What's the Difference?

From Ron Gross, for About.com

Ron Gross

Columnist Ron Gross

The next time you travel, how about enhancing your experience by becoming more of an Explorer than a Tourist?

There are three kinds of rewards you can bring back from your travels:

· TOURISTS spend money -- and return with souvenirs.

· TRAVELLERS really open their eyes and their hearts -- and return with experiences.

· EXPLORERS ask questions or pose challenges -- and return with understanding.

For tourists, the high point of each day's travel is the opportunity to buy things - whether it's at a tacky gift shop or at one of Paris' finest coutier's. They may be looking for nothing more than a knick-knack Statue of Liberty or Mohican bead bracelet -- or they may have researched the best place to purchase exquisite clothing or furniture. But they measure their success in terms of the things they bring back - things they can wear, display, or give as gifts.

There's nothing wrong with this, of course. Ever since Marco Polo, travelers have taken to the road to find objects unobtainable in their home city or country. And learning how to judge the best things available can be a rewarding lesson in appreciation and even connoisseurship.

Travellers seek more - they want human experiences rather than just the best things.

Having real experiences is often a challenge because many trips are pre-planned these days. As a visitor to a new city or country you find yourself placed for your "comfort" in hotels and restaurants and other venues that largely replicate what you already know.

So if you seek to have adventures, you need to make a concerted effort to "jump the tracks" - to escape from what you're expected to want and do and see, to explore the unexpected.

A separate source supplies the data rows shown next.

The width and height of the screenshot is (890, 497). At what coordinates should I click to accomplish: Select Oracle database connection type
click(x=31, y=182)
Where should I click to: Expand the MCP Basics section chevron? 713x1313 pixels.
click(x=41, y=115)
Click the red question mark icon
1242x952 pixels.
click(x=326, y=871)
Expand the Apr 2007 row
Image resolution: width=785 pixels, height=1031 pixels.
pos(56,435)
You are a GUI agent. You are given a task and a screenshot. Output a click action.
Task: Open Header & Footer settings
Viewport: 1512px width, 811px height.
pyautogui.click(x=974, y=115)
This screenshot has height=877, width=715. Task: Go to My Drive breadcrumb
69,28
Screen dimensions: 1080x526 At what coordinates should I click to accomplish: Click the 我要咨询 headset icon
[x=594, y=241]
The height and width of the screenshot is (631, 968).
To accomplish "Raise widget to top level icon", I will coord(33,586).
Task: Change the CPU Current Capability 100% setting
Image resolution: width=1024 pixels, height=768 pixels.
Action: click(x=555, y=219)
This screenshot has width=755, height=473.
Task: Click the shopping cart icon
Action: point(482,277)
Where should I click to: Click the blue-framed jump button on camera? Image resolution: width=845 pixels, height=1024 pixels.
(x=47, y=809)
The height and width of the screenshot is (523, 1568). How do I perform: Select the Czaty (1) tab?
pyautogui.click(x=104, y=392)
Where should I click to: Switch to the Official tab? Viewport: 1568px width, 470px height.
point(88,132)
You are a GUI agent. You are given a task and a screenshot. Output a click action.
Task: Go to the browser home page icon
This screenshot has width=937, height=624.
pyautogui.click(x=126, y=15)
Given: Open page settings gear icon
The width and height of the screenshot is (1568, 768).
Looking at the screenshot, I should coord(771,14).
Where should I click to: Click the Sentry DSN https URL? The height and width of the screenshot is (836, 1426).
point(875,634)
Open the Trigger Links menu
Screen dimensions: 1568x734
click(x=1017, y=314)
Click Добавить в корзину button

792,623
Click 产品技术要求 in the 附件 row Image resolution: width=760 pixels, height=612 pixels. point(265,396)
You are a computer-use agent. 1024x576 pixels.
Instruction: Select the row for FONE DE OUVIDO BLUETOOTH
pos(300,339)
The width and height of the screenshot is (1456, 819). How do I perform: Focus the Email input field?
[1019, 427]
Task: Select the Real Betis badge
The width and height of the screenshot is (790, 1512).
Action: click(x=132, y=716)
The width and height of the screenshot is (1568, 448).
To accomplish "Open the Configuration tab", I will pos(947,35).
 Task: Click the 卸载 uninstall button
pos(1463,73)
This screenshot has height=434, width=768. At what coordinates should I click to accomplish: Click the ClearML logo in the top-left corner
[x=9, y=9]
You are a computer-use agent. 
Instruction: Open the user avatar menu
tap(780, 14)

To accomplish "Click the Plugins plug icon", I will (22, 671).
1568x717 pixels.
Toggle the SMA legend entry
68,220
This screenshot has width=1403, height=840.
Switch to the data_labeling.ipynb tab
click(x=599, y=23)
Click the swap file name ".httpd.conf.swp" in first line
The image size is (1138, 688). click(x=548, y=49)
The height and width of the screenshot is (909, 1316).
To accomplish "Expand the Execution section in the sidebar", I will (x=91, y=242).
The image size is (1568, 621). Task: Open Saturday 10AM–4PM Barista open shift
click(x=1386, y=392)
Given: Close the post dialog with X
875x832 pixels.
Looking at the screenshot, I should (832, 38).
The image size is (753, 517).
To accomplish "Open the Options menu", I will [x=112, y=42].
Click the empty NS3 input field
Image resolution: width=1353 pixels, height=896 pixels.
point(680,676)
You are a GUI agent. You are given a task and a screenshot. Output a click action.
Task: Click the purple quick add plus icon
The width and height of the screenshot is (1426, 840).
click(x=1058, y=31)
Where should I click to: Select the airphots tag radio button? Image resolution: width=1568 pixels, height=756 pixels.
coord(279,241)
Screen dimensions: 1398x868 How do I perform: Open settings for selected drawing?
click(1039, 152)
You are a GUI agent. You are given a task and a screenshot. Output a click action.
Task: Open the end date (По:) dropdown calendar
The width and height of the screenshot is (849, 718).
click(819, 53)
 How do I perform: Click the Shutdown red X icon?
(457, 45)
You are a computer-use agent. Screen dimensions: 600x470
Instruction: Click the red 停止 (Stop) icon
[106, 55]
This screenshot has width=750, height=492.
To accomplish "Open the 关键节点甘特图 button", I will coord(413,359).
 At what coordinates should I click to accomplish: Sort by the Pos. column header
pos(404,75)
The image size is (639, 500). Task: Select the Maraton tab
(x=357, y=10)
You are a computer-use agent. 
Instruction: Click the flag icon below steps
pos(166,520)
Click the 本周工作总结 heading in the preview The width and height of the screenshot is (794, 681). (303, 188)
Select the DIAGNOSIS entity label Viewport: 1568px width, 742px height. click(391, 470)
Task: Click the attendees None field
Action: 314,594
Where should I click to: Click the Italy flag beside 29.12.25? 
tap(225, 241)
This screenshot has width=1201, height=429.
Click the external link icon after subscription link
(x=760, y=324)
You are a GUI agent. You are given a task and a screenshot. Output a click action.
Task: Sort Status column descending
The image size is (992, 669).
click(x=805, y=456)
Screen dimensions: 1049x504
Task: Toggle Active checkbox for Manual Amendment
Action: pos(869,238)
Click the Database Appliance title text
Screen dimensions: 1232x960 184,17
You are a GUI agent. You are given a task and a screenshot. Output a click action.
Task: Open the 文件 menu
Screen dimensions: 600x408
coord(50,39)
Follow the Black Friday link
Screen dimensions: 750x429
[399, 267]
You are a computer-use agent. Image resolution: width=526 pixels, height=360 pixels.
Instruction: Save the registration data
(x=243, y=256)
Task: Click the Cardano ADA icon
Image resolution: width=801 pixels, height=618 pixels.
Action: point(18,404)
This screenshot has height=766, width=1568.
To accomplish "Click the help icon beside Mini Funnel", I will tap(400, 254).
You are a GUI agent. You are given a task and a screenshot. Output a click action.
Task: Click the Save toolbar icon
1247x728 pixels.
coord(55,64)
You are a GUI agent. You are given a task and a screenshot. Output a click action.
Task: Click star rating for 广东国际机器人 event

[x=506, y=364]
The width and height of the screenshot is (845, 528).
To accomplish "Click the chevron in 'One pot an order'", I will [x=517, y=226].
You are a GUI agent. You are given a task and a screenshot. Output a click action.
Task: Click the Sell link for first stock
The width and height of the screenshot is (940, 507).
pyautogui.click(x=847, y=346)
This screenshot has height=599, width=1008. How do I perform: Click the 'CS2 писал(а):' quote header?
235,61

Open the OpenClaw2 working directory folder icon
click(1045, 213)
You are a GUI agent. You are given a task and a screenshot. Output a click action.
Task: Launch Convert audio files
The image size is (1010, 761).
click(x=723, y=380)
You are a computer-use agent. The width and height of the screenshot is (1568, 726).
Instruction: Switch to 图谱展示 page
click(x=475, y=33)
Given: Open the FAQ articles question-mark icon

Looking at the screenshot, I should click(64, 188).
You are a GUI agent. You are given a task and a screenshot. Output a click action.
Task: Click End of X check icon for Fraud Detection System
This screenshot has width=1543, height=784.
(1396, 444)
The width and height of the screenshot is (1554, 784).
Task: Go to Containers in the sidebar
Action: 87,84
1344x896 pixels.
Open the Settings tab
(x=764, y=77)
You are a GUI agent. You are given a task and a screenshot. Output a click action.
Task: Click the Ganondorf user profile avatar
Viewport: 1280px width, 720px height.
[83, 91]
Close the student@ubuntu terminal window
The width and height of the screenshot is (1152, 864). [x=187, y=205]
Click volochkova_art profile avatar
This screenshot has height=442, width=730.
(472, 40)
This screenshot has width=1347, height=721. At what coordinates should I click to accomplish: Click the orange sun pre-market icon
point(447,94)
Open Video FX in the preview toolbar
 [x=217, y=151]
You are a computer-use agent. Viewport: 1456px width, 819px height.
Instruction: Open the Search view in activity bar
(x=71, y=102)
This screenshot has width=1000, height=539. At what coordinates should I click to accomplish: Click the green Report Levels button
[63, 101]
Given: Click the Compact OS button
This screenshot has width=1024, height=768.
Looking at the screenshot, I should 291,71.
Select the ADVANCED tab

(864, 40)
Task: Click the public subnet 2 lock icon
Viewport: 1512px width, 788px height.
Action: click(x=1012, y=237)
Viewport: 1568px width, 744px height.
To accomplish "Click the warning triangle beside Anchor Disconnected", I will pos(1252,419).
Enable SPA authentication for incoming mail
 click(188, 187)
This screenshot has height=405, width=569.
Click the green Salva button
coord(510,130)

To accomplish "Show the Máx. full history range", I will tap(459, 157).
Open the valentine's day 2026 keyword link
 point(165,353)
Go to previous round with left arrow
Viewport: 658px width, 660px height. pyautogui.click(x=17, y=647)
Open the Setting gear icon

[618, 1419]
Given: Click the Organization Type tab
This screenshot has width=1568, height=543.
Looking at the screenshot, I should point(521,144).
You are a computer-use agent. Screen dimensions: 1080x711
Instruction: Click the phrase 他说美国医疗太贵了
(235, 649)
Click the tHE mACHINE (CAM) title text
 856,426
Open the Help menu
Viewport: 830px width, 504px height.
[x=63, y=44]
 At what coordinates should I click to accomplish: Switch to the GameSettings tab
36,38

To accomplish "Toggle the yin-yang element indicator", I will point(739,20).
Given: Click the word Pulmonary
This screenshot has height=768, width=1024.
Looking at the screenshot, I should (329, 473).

On a recent trip to San Francisco with my partner Beatrice Gross, for instance, after checking into the posh Fairmont (I wasn't paying), we purposely set forth without a guidebook to find dinner.

But on the short walk from the hotel to Chinatown, we stumbled on a group of policemen dressed as Chinese dragons, waiting outside a Seniors' Center where they were going to entertain the clients with the New Year's Dance of the Dragons. So we took an hour to sit in on their performance, with help in understanding what was going on from the willing seniors around us, eager to induct the only two non-Asians in the room, into their exhilarating celebration.

Then, pressing on for dinner, we ended up buying it at a storefront kitchen which gave us more than we could eat of delicious Asian cuisine for… are you sitting down: $3.80 US. Moreover, the scene as nearby workers came in for their dinner was delightful, since the clientele consisted entirely of workers from adjacent stores and offices.

To go even further - to become an Explorer -- you have go a step beyond having adventures. You need to respond to those adventures with creativity and reflectiveness. "Experience is not what happens to us," declared Aldous Huxley. "It is what we MAKE of what happens to us."